## [Data extracts]
# # #
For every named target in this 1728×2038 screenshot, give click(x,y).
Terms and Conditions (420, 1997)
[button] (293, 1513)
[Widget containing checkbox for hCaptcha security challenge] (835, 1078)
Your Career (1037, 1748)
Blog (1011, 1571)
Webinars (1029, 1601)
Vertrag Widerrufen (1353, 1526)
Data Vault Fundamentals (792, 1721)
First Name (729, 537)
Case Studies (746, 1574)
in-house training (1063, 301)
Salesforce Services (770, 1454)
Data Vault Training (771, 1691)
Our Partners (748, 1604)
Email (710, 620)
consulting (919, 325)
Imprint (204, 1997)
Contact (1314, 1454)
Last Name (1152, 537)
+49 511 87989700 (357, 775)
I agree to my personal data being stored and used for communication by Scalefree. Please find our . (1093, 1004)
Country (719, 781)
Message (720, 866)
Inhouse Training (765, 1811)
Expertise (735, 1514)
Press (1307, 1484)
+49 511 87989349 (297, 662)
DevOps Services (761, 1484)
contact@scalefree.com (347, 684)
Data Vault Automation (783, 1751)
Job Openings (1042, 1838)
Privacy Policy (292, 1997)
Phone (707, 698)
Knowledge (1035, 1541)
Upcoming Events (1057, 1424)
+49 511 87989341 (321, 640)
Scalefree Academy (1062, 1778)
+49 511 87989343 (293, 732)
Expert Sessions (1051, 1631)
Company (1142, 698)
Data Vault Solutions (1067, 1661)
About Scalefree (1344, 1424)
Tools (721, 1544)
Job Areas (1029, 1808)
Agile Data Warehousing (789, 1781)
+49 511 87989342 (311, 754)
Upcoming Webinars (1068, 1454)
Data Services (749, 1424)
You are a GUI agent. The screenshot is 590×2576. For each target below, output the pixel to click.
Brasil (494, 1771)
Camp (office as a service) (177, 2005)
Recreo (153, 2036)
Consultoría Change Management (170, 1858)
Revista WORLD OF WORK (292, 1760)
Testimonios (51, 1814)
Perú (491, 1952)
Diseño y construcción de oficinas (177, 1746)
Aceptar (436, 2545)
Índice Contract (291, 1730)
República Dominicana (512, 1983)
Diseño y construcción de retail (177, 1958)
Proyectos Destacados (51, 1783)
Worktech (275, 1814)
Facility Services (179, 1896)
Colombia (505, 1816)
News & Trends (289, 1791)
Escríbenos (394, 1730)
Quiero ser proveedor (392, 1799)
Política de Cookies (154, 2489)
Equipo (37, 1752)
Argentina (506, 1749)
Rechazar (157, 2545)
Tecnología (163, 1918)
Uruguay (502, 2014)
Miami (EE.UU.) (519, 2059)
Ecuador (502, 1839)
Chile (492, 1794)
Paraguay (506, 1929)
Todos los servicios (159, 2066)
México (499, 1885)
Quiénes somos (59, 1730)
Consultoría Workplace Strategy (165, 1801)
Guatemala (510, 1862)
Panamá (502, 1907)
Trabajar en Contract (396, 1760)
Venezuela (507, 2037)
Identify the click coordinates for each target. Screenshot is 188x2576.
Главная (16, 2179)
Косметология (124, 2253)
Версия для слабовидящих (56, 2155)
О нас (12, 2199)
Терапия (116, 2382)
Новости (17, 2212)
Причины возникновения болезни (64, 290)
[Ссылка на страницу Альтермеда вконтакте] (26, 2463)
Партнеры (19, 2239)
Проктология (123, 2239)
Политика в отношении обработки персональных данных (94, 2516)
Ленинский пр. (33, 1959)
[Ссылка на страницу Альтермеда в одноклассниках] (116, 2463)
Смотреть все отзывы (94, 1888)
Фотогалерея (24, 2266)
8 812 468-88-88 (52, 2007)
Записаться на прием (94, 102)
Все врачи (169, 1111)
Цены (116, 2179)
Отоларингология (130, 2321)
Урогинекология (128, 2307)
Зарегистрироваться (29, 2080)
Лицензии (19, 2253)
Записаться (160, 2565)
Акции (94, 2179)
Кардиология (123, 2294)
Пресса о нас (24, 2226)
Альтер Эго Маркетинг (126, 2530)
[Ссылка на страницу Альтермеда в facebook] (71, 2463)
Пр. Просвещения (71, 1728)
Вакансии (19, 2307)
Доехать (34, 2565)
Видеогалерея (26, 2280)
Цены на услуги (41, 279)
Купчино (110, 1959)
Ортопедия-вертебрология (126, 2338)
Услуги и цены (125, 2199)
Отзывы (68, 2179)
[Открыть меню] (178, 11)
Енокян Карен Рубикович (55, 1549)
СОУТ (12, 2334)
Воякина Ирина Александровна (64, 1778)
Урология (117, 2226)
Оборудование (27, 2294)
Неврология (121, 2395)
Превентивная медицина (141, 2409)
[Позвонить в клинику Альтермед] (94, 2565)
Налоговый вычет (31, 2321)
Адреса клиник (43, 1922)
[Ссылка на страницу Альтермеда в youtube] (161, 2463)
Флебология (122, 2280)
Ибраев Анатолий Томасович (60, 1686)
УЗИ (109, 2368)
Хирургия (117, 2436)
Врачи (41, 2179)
# # #
## [Instructions to follow]
Please transcribe only the lines in the records above running from the line that has "Ecuador (502, 1839)" through the line that has "Альтер Эго Маркетинг (126, 2530)", both included, exactly as they appear.

## [Answer to this problem]
Ecuador (502, 1839)
Chile (492, 1794)
Paraguay (506, 1929)
Todos los servicios (159, 2066)
México (499, 1885)
Quiénes somos (59, 1730)
Consultoría Workplace Strategy (165, 1801)
Guatemala (510, 1862)
Panamá (502, 1907)
Trabajar en Contract (396, 1760)
Venezuela (507, 2037)
Identify the click coordinates for each target. Screenshot is 188x2576.
Главная (16, 2179)
Косметология (124, 2253)
Версия для слабовидящих (56, 2155)
О нас (12, 2199)
Терапия (116, 2382)
Новости (17, 2212)
Причины возникновения болезни (64, 290)
[Ссылка на страницу Альтермеда вконтакте] (26, 2463)
Партнеры (19, 2239)
Проктология (123, 2239)
Политика в отношении обработки персональных данных (94, 2516)
Ленинский пр. (33, 1959)
[Ссылка на страницу Альтермеда в одноклассниках] (116, 2463)
Смотреть все отзывы (94, 1888)
Фотогалерея (24, 2266)
8 812 468-88-88 (52, 2007)
Записаться на прием (94, 102)
Все врачи (169, 1111)
Цены (116, 2179)
Отоларингология (130, 2321)
Урогинекология (128, 2307)
Зарегистрироваться (29, 2080)
Лицензии (19, 2253)
Записаться (160, 2565)
Акции (94, 2179)
Кардиология (123, 2294)
Пресса о нас (24, 2226)
Альтер Эго Маркетинг (126, 2530)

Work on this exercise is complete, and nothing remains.